Bulletin: Civil disorder and US recession threat
07 August 2024Featuring the latest UK and global economic outlook, recession fears, shopper confidence and support for farmers.
Civil disorder
The last week has seen violent disorder at multiple locations across the UK with some retail and foodservice businesses attacked, whilst others have been closed as a precaution.
On Wednesday, the British Retail Consortium (BRC) hosted a meeting for industry representatives and government officials.
Helen Dickinson, head of the BRC has called for robust policing, stating:"The full force of the law should be brought to bear on those individuals who are committing criminal damage and theft against retailers and the communities they are part of."
Economic outlook
Key economic findings from IGD’s latest Viewpoint report include:
UK GDP growth is forecast to be +0.5% in 2024 rising to +1.5-2.0% by 2027
Food drink inflation is expected to be 1.1%-3.1% in 2025
High levels of public debt, coupled with self-imposed fiscal rules, limit short-term options for the Chancellor
There is little room to boost household prosperity quickly
Download the free Viewpoint report.
IGD opinion
With inflation falling to more normal levels, weak volume growth is now exposed. Businesses must work together to restart volume growth and maintain it into the future.
US recession threat
Global equity markets declined this week on increasing fears that the US economy could enter a recession. Goldman Sachs economists raised the risk of a US recession to 25% from 15%. This follows news of a slowdown in US jobs growth.
IGD opinion
The abrupt correction in market values is not uniform – much of it has been concentrated on technology stocks, including big, established players such as Amazon and Apple, which may have been over-valued and are therefore vulnerable.
The US economy is fairly robust, however, and the judgement Goldman Sachs suggests that growth is still much more likely than recession. This is one reason why the Federal Reserve has been so cautious when setting interest rates.
It might be argued that the slight weakening of the US economy is a sign that monetary policy is working. The whole point of careful monetary control is to hold demand down and therefore to moderate price change.

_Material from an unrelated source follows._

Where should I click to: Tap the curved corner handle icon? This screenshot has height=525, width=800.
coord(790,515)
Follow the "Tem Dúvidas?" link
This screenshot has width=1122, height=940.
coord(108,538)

For food system businesses, the key question is whether recent events will change this policy and, if so, how the Bank of England’s Monetary Policy Committee might be influenced by this. IGD’s shopper research shows that many households in the UK are under pressure from housing costs and debt repayment and would likely benefit from faster-than-expected rate reductions.
Quality focus
IGD’s Shopper Confidence Index for July 2024 shows that shopper confidence has remained stable. Fewer now believe that food prices will get more expensive in the next year. More now believe they will focus on quality rather than saving money when food and grocery shopping in the year ahead.
ShopperVista subscribers can access the latest report.
Sustainable Farming Incentive
The government has announced that the first Sustainable Farming Incentive agreements for 2024 are now live. Farming Minister Daniel Zeichner said “This is the first step to increase farmer confidence, as part of our new deal for farmers, to boost Britain’s food security, restore nature and support rural economic growth.”
The Rural Payments Agency has also confirmed that 98% of eligible farmers have received their first instalment of the new delinked payments. These are intended to provide financial support as Defra encourages farmers and land managers to enter the Environmental Land Management schemes.